**DOCUMENT EXCERPT**
↓
After your careful evaluation, you should have determined that Dak possesses EA gross motor movements, also known as the “Dove”. He is not fine-motor like the #5 FEIR, which is normally ideal for the quarterback position (provided the coach’s philosophy matches the #5’s tactical, non-strategic mindset). Rather, as we are telling the world for the very first time, Dak Prescott is a Donovan McNabb BT (which does not mean they will play exactly alike). Dak Prescott is a #1 FEAR.
Let’s for a moment consider the legacy of Donovan. He played in six Pro Bowls, and in his career passed for the equivalent of nearly 20 miles. He had one Super Bowl appearance, though was unsuccessful in winning one. One author goes on to say of Donovan, “McNabb has many faults, of course. He’s been known to miss an open receiver, abandon proper footwork, and to rush his throws to the point where they end up in the dirt.” On a more positive note, another author writes, “Almost 30,000 total passing yards, 194 passing touchdowns, 3,109 rushing yards and 26 rushing touchdowns. Also, he leads the Eagles franchise with most wins, passing yards, completions, and touchdowns. Not only are these stats extremely respectable, but take a look at what he has done for the Eagles franchise.”
↑
**YOUR TASKS**
[A] According to the Dak Prescott passage, how many Pro Bowls did Donovan McNabb play in?
[B] Please continue the Dak Prescott passage, picking up right after its final sentence.

**SUPPLIED DATA**
↓
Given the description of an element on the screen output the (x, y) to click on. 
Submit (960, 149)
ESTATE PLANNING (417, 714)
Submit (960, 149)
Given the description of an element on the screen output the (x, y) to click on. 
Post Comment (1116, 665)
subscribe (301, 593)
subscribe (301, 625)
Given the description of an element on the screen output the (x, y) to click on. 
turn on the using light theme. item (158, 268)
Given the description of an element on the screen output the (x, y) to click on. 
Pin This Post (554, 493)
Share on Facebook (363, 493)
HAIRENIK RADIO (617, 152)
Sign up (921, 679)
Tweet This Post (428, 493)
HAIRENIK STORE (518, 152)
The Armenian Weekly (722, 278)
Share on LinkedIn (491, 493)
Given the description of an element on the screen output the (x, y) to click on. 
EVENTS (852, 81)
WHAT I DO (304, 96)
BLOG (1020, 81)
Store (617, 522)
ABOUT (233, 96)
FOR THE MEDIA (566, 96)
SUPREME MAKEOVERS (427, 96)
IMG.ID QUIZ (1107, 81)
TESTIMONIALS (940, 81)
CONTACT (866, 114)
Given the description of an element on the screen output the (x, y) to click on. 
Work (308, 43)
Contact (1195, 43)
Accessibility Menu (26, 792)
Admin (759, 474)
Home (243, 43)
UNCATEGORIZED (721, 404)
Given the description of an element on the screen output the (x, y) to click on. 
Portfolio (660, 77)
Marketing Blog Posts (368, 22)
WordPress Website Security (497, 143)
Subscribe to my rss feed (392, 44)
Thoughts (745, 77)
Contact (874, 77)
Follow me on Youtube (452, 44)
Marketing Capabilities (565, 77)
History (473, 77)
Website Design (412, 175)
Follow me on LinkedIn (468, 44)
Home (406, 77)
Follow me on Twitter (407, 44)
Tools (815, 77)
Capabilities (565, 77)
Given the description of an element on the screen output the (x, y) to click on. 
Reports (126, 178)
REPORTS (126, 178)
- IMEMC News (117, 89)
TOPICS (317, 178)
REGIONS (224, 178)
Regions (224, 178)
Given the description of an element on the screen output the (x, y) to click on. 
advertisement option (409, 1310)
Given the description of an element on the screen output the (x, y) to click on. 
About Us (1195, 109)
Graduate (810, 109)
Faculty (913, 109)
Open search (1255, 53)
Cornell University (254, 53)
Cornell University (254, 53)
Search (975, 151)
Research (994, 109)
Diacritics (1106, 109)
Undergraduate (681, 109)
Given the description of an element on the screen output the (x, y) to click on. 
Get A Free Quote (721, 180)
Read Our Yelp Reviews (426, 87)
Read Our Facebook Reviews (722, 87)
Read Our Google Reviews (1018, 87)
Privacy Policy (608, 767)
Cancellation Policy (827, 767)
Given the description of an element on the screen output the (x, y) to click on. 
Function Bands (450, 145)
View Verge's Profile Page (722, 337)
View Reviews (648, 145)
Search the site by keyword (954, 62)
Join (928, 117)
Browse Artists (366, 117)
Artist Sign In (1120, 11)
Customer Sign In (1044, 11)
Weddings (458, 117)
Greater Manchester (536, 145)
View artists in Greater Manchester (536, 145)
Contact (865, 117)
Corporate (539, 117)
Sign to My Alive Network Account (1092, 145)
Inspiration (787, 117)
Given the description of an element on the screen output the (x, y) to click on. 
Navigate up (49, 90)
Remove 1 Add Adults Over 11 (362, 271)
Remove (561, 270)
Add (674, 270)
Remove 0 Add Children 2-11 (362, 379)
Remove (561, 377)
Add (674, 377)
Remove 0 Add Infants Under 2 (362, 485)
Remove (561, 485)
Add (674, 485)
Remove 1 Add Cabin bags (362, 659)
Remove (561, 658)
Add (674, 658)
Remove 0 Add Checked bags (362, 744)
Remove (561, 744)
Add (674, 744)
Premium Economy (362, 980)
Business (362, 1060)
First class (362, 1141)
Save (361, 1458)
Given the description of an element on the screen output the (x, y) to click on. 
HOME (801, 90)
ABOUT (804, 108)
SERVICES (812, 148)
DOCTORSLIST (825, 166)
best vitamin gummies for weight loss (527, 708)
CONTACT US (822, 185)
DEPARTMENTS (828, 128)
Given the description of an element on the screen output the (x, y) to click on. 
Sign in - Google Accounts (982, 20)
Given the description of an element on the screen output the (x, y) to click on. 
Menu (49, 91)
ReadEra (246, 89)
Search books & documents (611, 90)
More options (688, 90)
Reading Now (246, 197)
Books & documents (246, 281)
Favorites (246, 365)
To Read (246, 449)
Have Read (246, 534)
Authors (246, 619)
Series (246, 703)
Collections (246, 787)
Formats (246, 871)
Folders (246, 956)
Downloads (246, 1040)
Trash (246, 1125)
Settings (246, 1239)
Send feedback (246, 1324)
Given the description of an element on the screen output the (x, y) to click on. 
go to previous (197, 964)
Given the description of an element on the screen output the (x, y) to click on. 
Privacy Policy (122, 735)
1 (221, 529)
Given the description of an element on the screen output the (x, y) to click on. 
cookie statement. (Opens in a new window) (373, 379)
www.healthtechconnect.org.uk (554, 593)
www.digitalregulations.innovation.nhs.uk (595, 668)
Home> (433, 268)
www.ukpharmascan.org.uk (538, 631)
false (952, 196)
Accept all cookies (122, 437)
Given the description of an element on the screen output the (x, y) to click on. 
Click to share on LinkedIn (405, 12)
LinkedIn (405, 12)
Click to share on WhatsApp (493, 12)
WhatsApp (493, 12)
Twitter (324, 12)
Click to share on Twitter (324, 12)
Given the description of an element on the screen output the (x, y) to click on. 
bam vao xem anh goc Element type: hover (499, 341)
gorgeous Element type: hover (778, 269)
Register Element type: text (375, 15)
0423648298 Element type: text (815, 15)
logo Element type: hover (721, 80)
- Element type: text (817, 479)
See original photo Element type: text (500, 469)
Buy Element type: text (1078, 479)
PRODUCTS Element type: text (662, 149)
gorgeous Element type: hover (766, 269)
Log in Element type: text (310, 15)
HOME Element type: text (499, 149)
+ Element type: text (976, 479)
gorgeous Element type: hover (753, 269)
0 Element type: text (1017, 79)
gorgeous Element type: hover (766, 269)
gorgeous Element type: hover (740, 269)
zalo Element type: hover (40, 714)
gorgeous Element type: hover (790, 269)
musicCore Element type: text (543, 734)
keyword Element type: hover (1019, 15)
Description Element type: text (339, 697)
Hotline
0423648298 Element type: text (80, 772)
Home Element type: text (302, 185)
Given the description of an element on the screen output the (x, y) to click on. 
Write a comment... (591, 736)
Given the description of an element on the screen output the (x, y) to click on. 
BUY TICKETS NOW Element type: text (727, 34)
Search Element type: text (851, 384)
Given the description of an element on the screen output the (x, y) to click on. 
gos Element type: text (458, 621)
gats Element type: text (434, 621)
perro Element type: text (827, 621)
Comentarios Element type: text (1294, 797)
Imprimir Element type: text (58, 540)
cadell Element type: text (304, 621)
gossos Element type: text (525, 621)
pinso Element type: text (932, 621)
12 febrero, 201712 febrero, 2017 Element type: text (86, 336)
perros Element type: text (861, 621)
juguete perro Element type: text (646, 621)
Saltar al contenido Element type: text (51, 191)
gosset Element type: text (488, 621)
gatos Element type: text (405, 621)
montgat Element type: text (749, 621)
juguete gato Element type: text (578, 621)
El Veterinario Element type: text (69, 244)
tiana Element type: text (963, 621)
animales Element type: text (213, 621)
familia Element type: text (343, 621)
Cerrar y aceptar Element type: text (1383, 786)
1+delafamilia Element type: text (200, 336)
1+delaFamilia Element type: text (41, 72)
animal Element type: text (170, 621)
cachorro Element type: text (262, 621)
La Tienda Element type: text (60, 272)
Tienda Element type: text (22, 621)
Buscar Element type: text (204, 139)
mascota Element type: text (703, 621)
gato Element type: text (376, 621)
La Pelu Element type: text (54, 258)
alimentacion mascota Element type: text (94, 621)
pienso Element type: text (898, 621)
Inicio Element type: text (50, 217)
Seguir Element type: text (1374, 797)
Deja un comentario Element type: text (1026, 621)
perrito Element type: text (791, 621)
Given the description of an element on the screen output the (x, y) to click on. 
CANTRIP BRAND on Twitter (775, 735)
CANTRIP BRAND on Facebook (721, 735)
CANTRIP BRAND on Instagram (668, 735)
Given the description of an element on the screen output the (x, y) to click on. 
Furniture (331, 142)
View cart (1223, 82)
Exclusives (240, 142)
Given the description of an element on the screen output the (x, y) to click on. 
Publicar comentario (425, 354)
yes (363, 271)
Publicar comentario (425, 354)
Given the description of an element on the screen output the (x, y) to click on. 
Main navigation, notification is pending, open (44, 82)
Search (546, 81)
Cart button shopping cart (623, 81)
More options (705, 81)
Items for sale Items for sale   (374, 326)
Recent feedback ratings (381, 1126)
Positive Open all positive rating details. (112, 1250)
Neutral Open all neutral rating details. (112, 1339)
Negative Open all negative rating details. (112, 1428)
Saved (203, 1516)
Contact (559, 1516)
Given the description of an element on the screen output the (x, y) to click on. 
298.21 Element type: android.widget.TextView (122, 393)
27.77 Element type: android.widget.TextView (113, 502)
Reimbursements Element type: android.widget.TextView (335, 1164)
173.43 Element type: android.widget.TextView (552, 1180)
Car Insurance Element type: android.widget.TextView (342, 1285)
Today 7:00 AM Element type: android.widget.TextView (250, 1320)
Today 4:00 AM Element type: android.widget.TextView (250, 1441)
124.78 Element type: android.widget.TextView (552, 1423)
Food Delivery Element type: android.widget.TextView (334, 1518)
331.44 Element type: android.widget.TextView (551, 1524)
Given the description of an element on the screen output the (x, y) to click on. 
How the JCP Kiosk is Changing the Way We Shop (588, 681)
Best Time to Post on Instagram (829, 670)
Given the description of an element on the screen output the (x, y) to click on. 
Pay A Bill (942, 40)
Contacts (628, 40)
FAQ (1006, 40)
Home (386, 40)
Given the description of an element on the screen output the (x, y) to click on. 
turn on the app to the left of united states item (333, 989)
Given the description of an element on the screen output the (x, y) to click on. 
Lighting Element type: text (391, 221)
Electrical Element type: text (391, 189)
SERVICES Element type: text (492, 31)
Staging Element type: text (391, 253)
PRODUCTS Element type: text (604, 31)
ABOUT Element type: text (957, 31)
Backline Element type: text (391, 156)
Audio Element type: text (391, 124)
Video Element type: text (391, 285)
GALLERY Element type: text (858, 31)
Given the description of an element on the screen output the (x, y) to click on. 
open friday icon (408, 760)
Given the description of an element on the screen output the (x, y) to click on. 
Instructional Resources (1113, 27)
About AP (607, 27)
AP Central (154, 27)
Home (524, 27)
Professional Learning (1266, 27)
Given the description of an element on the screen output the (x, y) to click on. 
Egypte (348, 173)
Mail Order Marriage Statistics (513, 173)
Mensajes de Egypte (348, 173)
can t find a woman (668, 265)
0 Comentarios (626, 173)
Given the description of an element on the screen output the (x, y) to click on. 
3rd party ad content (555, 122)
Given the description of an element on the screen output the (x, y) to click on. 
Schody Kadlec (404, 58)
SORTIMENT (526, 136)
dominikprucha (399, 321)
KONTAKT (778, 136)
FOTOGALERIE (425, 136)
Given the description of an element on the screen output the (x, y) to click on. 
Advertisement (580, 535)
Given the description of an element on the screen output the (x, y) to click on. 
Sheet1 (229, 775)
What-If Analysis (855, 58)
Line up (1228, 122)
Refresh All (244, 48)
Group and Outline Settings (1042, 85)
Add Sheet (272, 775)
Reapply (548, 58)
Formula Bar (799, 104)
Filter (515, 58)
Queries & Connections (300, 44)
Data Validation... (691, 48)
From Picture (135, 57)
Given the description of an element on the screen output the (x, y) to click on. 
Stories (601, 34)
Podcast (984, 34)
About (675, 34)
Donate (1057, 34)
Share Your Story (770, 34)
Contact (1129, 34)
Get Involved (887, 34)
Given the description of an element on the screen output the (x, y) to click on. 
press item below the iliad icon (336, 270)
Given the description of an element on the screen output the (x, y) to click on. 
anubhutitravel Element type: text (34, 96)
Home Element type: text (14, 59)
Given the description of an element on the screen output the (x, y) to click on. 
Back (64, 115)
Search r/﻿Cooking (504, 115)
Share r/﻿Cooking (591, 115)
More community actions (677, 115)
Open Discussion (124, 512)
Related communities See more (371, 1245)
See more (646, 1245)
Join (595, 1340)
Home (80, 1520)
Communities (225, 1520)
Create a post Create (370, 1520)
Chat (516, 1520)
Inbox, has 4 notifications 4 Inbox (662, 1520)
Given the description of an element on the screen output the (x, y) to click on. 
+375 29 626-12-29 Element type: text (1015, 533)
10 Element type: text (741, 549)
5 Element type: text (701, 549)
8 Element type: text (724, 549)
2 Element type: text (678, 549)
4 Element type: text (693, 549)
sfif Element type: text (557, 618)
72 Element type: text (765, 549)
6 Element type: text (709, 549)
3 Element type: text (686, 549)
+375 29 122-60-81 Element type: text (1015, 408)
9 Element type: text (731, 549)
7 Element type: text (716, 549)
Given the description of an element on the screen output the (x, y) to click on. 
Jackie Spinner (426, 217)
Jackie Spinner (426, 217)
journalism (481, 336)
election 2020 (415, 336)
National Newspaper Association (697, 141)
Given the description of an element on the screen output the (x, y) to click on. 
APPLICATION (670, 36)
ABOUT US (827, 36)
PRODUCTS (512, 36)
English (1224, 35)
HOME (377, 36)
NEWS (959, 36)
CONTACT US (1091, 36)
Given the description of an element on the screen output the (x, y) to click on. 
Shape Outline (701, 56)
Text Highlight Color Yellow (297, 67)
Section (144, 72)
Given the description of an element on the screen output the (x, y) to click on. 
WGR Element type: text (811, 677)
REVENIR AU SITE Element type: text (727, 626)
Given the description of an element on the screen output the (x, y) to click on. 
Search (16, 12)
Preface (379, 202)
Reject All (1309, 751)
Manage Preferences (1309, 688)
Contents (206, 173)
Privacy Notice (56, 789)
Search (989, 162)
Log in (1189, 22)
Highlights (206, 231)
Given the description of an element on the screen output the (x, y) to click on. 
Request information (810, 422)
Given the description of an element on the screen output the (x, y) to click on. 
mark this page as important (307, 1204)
↑
**RESPONSES TO THE EXERCISE**
[A] Six.

[B]
Yes, all this is true enough, and McNabb will be remembered as an exceptional player. Mr. Dak Prescott, too, has the same inborn BT potential, and could conceivably be a Donovan McNabb 2.0. Meaning, he could be an even better quarterback (particularly if coached correctly). A strong arm, able body, and physical toughness all combine together to make Dak Prescott a fundamentally sound quarterback. Not only that, he’s got a good head on his shoulders, or as Niednagel himself likes to put it, “Good neurons.” Dak is cool, calm, and collected, attributes that are key for a #1 FEAR to be successful at the QB position. Without mentioning other past #1 NFL QBs, who didn’t fare so well, just remember individual neuronal conditions often make the difference between success and failure.
And get this. Former Super Bowl-winning head coach Jon Gruden (#15 FCIL) has spent some time with Prescott, having this to say about him, “He had some Donovan McNabb-like qualities. I coached McNabb in the Senior Bowl when he was coming out of Syracuse. Similar size. Similar option football background. And I think you’re seeing a little Donovan McNabb, dual-threat, physical stature-type traits throughout the preseason.” Even without the x-ray vision insight of Brain Type, Gruden was able to pick up on some of the innate similarities between the two #1 players.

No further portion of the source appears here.